People v Rainey
2008 NY Slip Op 02658 [49 AD3d 1337]
March 21, 2008
Appellate Division, Fourth Department
Published by New York State Law Reporting Bureau pursuant to Judiciary Law § 431.
As corrected through Wednesday, May 14, 2008


The People of the State of New York, Respondent, v Rikki S. Rainey, Appellant.

[*1] John E. Tyo, Shortsville, for defendant-appellant.

R. Michael Tantillo, District Attorney, Canandaigua (Brian D. Dennis of counsel), for respondent.

Appeal from a judgment of the Ontario County Court (Craig J. Doran, J.), rendered January 24, 2006. The judgment convicted defendant, upon a jury verdict, of robbery in the first degree, robbery in the second degree (two counts), and assault in the second degree.

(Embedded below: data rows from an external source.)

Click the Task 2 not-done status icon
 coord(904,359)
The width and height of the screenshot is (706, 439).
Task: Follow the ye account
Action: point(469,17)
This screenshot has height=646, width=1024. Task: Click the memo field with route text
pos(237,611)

It is hereby ordered that the judgment so appealed from is unanimously affirmed.

Memorandum: On appeal from a judgment convicting her upon a jury verdict of robbery in the first degree (Penal Law § 160.15 [3]), assault in the second degree (§ 120.05 [6]), and two counts of robbery in the second degree (§ 160.10 [2] [a], [b]), defendant contends that the detention of the vehicle in which she was a passenger was unconstitutional and that County Court therefore erred in refusing to suppress the evidence seized as a result thereof. Although defendant does not challenge the initial stop of the vehicle, she contends that the New York State Trooper who stopped the vehicle detained her for a period of time that exceeded constitutionally permissible limits. We reject that contention.

The People presented evidence at the suppression hearing establishing that, after stealing a purse from a 62-year-old woman in a parking lot, defendant entered a vehicle that was driven by her boyfriend. Shortly thereafter, a Trooper stopped that vehicle for speeding, inasmuch as the vehicle was being driven at a rate in excess of 90 miles per hour. The Trooper testified that he saw movement by both occupants as he pulled over the vehicle and that the driver "was acting in a highly nervous state of mind type and very high nervous state" and had his hands on the steering wheel with his fingers extended. The Trooper considered that an abnormal reaction for a driver being stopped for speeding. The Trooper further testified that, without prompting, the driver stated several times, "you see my hands." The driver told the Trooper that he was traveling from Pittsburgh, Pennsylvania to Chili, New York but, given the location of the stop and the direction of travel, the driver's statement seemed implausible to the Trooper.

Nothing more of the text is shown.